EXERCISE TASK A: List every distinct username that appears as a post header in the forum thread about changing a passenger rating.

DOCUMENT SEGMENT:
+ + +
# can a pax change the rating they gave you?



## wk1102 (Dec 25, 2015)

Earlier today I had 17 5 star rated trips, now it is 16. I have only been driving 2 weeks and have well under 500.... so either Uber is manipulating my rating or one got changed, how and why is possible?


----------



## ColdRider (Oct 19, 2015)

No.


----------



## Bill Collector (Dec 17, 2015)

I've had that happen to me too.... I wondered about it... Never happened since.


----------



## wk1102 (Dec 25, 2015)

Bill Collector said:


> I've had that happen to me too.... I wondered about it... Never happened since.


It's weird... I had to have them add tolls on for a ride long trip I recently did. I wonder of somehow if there is an adjustment if they can adjust the rating they gave


----------



## LAuberX (Jun 3, 2014)

Yes.

And you can have support change the rating you gave a pax.


----------



## Coachman (Sep 22, 2015)

Did your rating change or just the number of 5 star trips? 

I've never seen anyone come to the board and say "my rating went up inexplicably. Uber must be manipulating my rating!"


----------



## wk1102 (Dec 25, 2015)

Coachman said:


> Did your rating change or just the number of 5 star trips?
> 
> I've never seen anyone come to the board and say "my rating went up inexplicably. Uber must be manipulating my rating!"


Yes my rating changed


----------



## gaj (Nov 11, 2014)

Yes, riders can change the rating from the rider dashboard (computer) or email support after the initial rating.

g


----------



## DexNex (Apr 18, 2015)

gaj said:


> Yes, riders can change the rating from the rider dashboard (computer) or email support after the initial rating.
> 
> g


I can confirm this. They cannot change a rating though the app, they must log into their pax account on a computer (non-mobile).


----------



## Khush (Nov 18, 2015)

ANSWER: yes Pax can change your rating again even after rating you on their mobile app. HOW? When they get an email with their receipt down below it shows the driver's name and they can click on either 1 - 5 stars to re rate the driver. in few cases if we file a complain about a misbehaved rider the guy can go next day and grade you a single star!
I have complained numerous times and raised this issue at a few Uber and driver meetings / office forums but has fallen to deaf ears


----------



## wk1102 (Dec 25, 2015)

Khush said:


> ANSWER: yes Pax can change your rating again even after rating you on their mobile app. HOW? When they get an email with their receipt down below it shows the driver's name and they can click on either 1 - 5 stars to re rate the driver. in few cases if we file a complain about a misbehaved rider the guy can go next day and grade you a single star!
> I have complained numerous times and raised this issue at a few Uber and driver meetings / office forums but has fallen to deaf ears


I suspect this is what happened to me, I had a long trip, 100+ miles. I had tolls added the next day, a few hours later my 5 star total and overall ratting dropoed. Doesn't seem right but oh well.


----------
+ + +
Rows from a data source

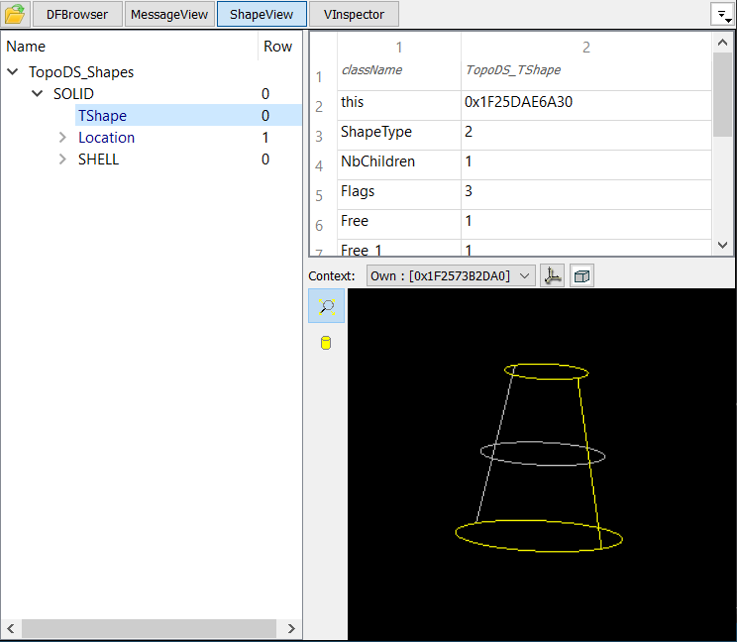Activate the fit-all magnifier tool
Viewport: 737px width, 642px height.
pos(327,307)
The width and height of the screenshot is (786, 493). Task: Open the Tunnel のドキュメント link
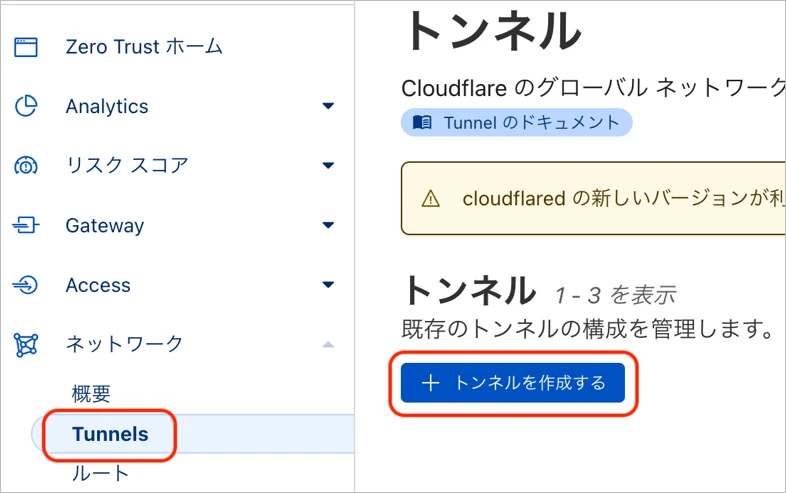(530, 122)
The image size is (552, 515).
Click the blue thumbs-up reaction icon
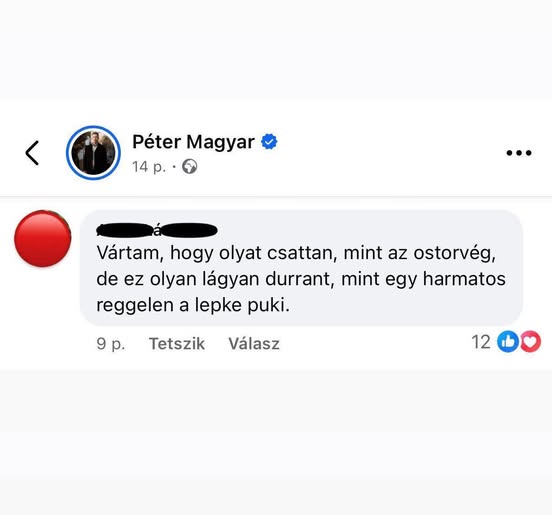(507, 341)
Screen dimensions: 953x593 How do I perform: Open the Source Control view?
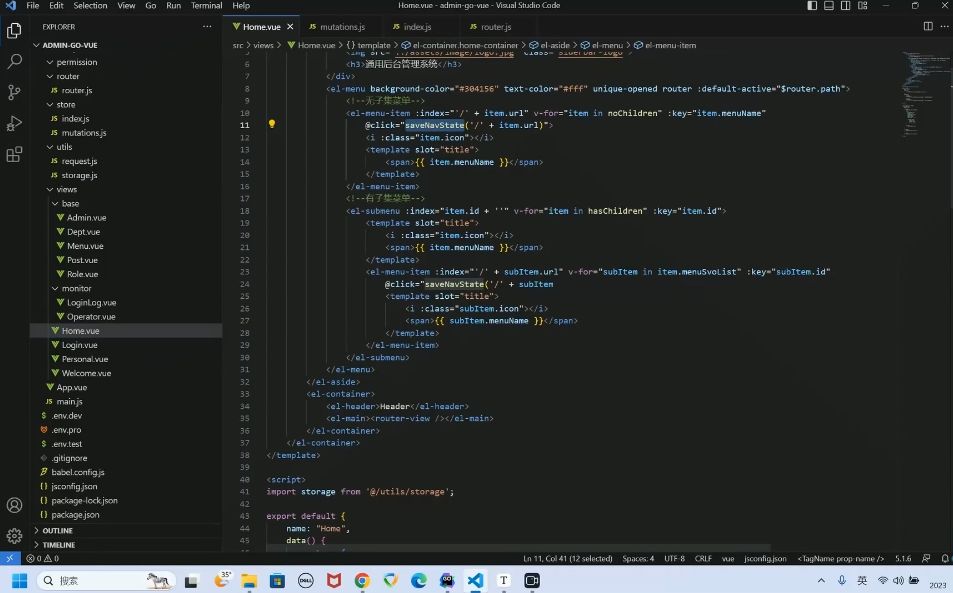click(15, 92)
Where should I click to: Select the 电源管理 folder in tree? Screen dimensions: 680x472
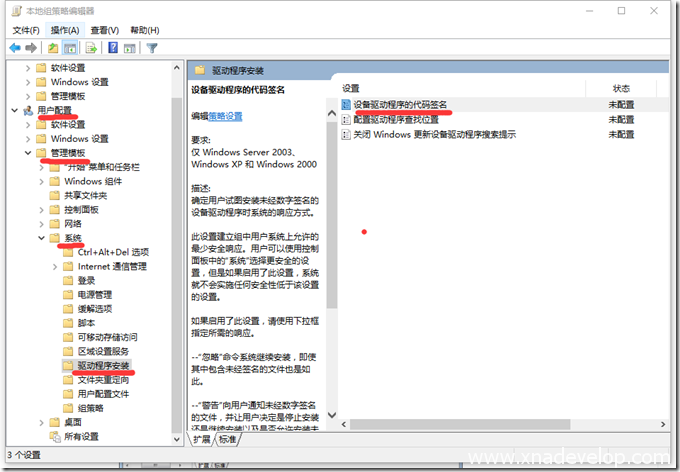point(94,295)
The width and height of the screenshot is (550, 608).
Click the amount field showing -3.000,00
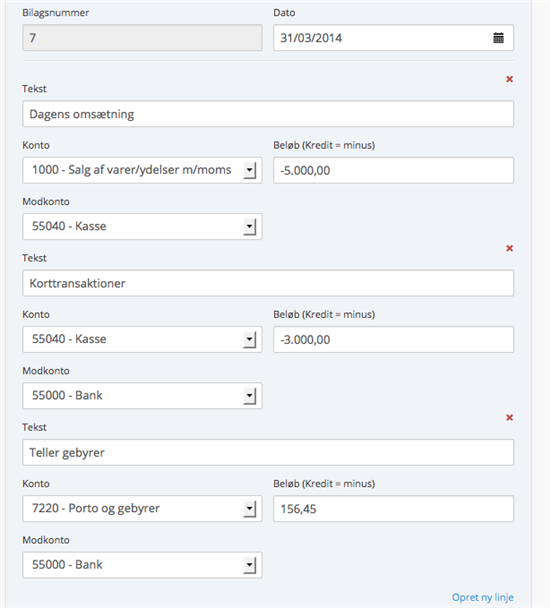(393, 339)
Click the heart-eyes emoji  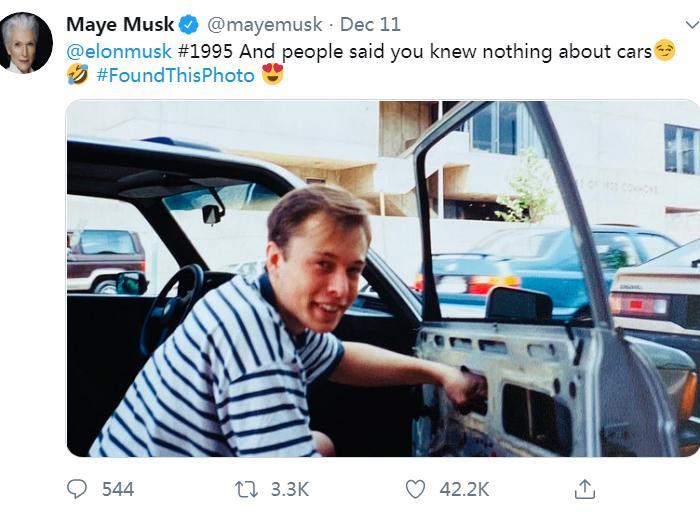(x=273, y=74)
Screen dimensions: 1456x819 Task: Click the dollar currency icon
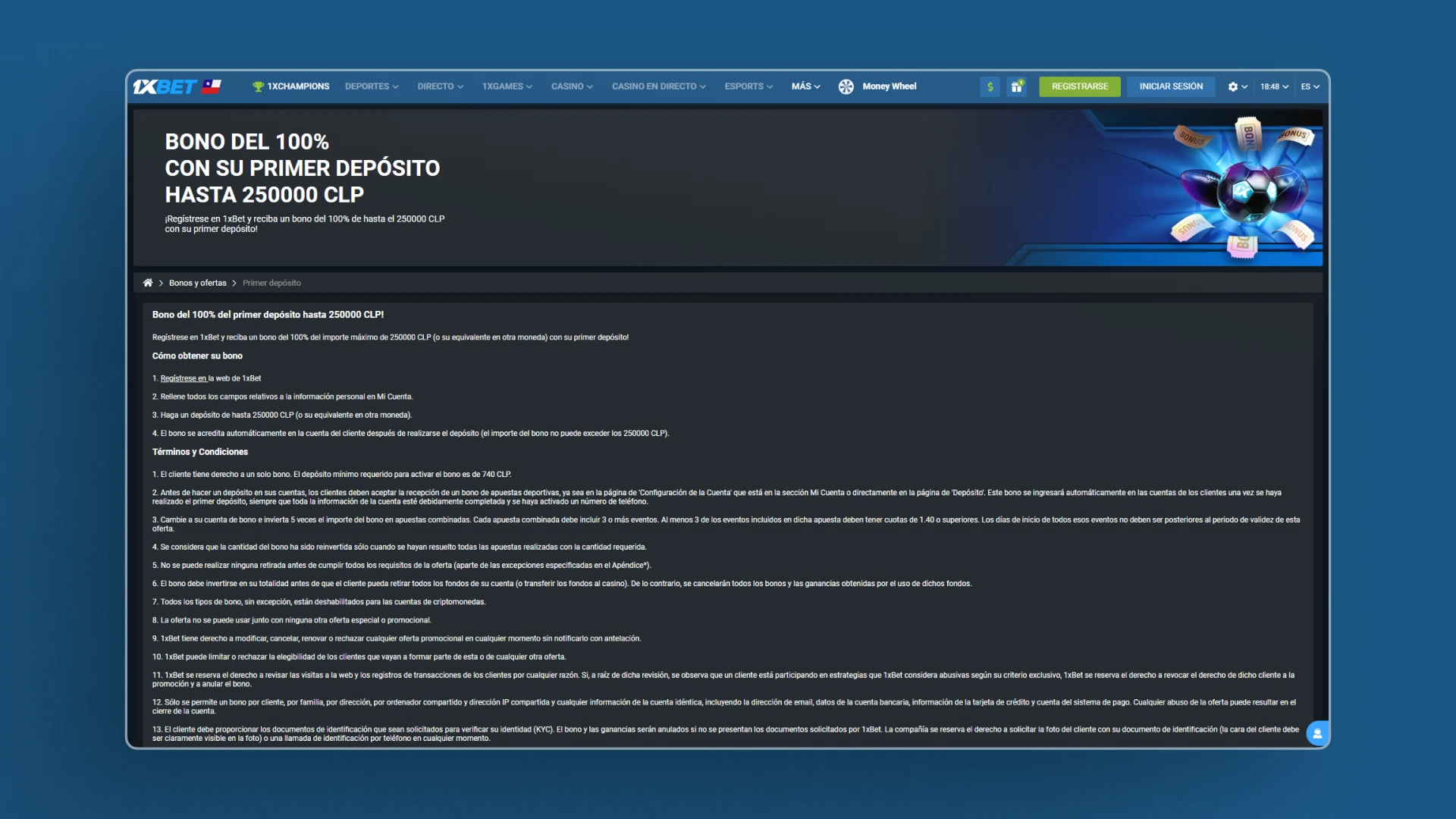point(990,86)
+ + +
EXERCISE TASK B: Reproduce the rows from the line containing "Screen dimensions: 1456x819" through the end of the rows, substituting "euro" for "dollar" and leaving everything else unchanged. Omit the pictures from your answer.

TASK RESPONSE A: wk1102, ColdRider, Bill Collector, LAuberX, Coachman, gaj, DexNex, Khush

TASK RESPONSE B:
Screen dimensions: 1456x819 Task: Click the euro currency icon
point(990,86)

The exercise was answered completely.